The same day we booked our Premium Appointment with the UKBA on their website. We could not get an appointment in Croydon but had no trouble getting an appointment in Cardiff. 

Next step was to gather our supporting documents. 

We were applying under category A, and using my wife's employment and salary to meet the financial requirement of 18,600per annum with the same job for 6 months from date of application. Thus we had to provide 6 months original payslips which correspond to 6 months of original bank statements. We did not include anything about my employment.

The day of the appointment:

We caught the train from London Paddington to Cardiff Queens Street which took about 2.5 hours and we arrived at the PEO in Cardiff about 40min before our scheduled appointment. We had to show a print-out of the appointment confirmation email before we were were ushered through security, and had to turn off our mobile phones while we were inside.

After 10min we were called up to the desk and had our initial consultation, where the professional and friendly ECO (Entry Clearance Officer) asked for our FLR(M) form and supporting documents along with payment details. We took with us a folder 3inches high including:

*- FLR(M) application form printed in B&W
- passports
- passport photos (2 for applicant and 1 for my wife (sponsor))
- 6 months payslips
- 6 month bank statements
- Letter from Employer
- Letter from HR Manager
- Marriage Certificate
- Each of our Birth Certificates
- A Police Clearance Document
- Random Council Tax & Utility bills in both our names
- Joint bank statement 
- 2 Tenancy Agreements
- A few cards and photos 

All originals and copies of everything.*

The officer took:

*- FLR(M) application form printed in B&W
- passports
- passport photos (2 for applicant and 1 for my wife (sponsor))
- 6 months payslips
- 6 month bank statements
- Letter from Employer
- Letter from HR Manager
- Marriage Certificate
- A council Tax bill & Joint bank statement

All originals and copies.*

Afterwards we were told to sit down and after another 10min I was called for my biometrics which took about 10min. 

We then were told we could leave the Enquiry office and they would call us when they had finished going through the application and needed us to return to hear the verdict. We walked around Cardiff and went to the museum which is a 15min walk away and after 2 hours they called and we returned to the Enquiry office to hear the good news and collect all our documentation.

All in all, the whole process from start to finish took approximately 2.5 hours, and the staff and the Cardiff Office were very helpful and friendly.

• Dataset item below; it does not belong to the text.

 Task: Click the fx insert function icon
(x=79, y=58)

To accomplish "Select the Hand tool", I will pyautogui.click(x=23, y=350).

_Things we think are worth mentioning:

1. I would highly recommend that if you require original bank statements - you request them well ahead of time. We waited 4 weeks for RBS statements, and they arrived with one month missing! We printed off the missing month and took it into a RBS branch to get it "stamped and signed" - we were told that they do not do this by 3 seperate branches, but the 4th branch we went into did stamp them for us no problems. So, if you do use RBS as your bank they DO stamp statement printouts!

2. The Officer at the Enquiry office told us that my wife's original payslips should be accompanied by an official letter from her HR manager stating the payslips were original. Which we had.

3. The Officer at the Enquiry office stressed that a *VERY* important document to include was the letter from my wife's employer. Which had to have:

- Date she started with her company
- Starting salary and, if any increase in salary, what date the increase was applied
- Whether her role was permanent or temporary and if employment is on-going

4. If making payment by Visa, contact the bank to let them know that a large withdrawal will be made on the date of your appointment.

5. Make copies of everything._

And that's it! This is not meant to be a definitive guide on how an application should be made, just our particular experience so hopefully it helps! Also ask any questions and I will do my best to answer them.

Thanks
J.


----------